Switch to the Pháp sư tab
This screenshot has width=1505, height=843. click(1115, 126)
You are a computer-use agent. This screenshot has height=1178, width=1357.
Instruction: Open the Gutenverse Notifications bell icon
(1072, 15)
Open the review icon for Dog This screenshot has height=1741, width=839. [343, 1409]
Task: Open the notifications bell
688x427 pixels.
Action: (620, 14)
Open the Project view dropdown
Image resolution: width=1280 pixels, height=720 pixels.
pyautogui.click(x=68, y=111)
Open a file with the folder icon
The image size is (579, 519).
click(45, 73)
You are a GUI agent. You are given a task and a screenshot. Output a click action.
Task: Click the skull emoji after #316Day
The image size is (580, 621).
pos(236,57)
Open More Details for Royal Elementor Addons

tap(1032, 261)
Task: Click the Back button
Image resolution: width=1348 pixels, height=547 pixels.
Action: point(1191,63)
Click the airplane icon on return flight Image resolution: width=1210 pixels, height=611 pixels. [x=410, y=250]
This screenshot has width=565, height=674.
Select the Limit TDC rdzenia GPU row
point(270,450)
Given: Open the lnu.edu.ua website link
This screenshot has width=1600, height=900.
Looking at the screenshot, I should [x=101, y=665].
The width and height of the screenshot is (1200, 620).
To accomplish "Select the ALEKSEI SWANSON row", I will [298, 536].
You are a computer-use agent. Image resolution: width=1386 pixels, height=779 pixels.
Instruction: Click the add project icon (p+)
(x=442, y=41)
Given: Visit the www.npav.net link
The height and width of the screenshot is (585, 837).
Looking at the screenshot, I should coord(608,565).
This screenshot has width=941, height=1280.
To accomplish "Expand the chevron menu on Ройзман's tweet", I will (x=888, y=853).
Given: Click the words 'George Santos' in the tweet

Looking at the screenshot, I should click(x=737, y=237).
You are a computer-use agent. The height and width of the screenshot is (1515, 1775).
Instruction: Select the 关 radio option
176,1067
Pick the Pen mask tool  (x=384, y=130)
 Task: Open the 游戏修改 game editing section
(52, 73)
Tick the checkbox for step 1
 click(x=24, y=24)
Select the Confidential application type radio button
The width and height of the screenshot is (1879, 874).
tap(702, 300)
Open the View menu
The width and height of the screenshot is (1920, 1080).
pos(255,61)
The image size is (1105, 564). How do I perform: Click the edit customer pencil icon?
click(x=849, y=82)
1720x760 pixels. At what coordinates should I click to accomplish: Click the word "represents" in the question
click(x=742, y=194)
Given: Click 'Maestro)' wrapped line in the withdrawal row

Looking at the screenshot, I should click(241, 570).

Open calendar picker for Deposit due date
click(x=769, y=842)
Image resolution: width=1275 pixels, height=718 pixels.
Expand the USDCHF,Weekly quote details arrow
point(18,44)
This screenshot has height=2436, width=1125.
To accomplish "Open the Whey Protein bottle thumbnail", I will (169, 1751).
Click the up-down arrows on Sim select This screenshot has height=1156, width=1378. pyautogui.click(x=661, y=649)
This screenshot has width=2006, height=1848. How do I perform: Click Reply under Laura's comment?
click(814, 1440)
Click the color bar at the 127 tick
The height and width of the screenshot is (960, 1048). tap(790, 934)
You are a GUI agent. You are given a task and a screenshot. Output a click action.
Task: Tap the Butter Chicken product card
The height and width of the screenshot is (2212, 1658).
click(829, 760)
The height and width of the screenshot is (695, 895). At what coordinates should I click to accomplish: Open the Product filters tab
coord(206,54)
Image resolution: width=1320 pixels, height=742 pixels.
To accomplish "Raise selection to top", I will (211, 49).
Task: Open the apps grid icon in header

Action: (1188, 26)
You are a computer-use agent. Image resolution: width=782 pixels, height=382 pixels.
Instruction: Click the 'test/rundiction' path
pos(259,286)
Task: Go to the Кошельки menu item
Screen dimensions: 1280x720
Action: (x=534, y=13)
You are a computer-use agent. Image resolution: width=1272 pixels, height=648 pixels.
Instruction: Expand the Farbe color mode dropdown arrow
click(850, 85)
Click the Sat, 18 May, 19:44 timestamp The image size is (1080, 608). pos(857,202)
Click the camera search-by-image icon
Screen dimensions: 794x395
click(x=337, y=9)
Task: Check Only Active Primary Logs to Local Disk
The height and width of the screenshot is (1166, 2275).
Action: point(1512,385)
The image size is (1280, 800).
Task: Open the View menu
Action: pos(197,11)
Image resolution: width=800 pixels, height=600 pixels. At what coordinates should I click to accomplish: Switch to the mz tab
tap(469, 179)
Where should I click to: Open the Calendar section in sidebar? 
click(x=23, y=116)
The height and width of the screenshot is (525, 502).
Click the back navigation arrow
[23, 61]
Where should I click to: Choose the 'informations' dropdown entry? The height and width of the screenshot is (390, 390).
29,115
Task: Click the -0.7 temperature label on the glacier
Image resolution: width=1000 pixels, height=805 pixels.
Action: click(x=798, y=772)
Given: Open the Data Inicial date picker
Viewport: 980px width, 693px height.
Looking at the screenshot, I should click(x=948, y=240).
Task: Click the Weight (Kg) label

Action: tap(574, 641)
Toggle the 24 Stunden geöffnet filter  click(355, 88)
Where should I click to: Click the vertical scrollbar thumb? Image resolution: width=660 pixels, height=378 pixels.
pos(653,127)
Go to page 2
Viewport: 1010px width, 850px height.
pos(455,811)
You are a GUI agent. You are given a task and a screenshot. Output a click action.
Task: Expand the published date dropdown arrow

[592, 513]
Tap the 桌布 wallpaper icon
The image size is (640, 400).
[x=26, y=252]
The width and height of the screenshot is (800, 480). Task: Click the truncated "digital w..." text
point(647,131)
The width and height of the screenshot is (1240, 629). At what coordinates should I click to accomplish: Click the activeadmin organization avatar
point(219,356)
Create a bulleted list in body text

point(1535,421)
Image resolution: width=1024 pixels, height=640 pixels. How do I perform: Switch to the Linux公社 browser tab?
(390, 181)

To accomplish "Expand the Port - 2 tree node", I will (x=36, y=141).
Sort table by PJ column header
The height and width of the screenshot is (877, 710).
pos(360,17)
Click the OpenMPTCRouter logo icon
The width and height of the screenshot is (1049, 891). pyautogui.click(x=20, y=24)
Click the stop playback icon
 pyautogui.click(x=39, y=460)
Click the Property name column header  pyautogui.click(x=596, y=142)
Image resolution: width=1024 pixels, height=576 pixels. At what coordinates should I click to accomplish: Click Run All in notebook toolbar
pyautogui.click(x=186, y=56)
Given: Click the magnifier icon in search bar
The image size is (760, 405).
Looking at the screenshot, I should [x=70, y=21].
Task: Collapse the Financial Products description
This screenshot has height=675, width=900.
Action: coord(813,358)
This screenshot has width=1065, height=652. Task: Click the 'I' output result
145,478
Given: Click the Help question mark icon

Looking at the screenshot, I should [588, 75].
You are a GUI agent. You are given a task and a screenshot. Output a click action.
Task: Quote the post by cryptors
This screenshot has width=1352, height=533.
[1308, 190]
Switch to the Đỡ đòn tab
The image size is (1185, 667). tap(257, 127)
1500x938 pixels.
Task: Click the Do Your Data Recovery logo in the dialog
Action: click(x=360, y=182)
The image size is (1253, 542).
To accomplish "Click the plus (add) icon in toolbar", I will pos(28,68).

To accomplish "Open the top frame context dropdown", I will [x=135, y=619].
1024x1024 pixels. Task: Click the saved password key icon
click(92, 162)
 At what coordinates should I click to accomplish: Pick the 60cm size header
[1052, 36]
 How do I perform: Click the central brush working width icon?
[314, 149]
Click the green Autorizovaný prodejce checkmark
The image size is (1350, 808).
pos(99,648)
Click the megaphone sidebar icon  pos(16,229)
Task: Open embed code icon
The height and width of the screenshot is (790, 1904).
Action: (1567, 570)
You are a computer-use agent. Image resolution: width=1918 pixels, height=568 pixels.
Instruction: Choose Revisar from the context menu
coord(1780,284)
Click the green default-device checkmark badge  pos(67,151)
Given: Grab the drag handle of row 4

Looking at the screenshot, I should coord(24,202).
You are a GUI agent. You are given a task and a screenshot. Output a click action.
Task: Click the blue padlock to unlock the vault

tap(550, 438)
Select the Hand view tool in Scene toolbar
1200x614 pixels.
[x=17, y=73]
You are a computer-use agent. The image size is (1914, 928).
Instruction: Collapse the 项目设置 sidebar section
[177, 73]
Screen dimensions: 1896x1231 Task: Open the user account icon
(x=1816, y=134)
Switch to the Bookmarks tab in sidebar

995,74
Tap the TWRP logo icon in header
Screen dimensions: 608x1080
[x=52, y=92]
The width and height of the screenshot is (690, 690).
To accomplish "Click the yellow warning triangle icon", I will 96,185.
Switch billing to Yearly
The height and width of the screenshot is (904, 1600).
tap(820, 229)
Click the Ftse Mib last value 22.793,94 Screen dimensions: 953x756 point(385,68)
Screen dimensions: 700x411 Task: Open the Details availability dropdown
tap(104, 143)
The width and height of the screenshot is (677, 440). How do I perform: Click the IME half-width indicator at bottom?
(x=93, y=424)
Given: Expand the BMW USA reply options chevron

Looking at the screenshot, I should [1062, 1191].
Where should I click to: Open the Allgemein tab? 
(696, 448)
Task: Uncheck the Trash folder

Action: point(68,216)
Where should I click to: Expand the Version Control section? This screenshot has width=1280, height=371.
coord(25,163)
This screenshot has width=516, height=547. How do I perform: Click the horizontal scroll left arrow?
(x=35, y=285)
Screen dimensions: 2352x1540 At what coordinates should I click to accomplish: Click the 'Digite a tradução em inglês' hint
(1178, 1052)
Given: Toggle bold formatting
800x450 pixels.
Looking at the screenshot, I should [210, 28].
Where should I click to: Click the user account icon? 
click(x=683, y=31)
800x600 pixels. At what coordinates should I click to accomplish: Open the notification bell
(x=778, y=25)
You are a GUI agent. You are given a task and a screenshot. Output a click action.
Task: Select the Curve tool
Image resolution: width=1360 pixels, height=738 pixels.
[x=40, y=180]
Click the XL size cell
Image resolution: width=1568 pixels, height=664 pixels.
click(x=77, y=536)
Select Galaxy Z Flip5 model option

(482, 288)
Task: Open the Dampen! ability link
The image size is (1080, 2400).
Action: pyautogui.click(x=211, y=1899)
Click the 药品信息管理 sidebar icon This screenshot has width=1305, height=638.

^^^^^^^^^^^^^^^^

PROBLEM DETAILS
Lines in the data that include the word "button" should all be copied.

EXERCISE RESPONSE
Task: Click the Back button
Select the Confidential application type radio button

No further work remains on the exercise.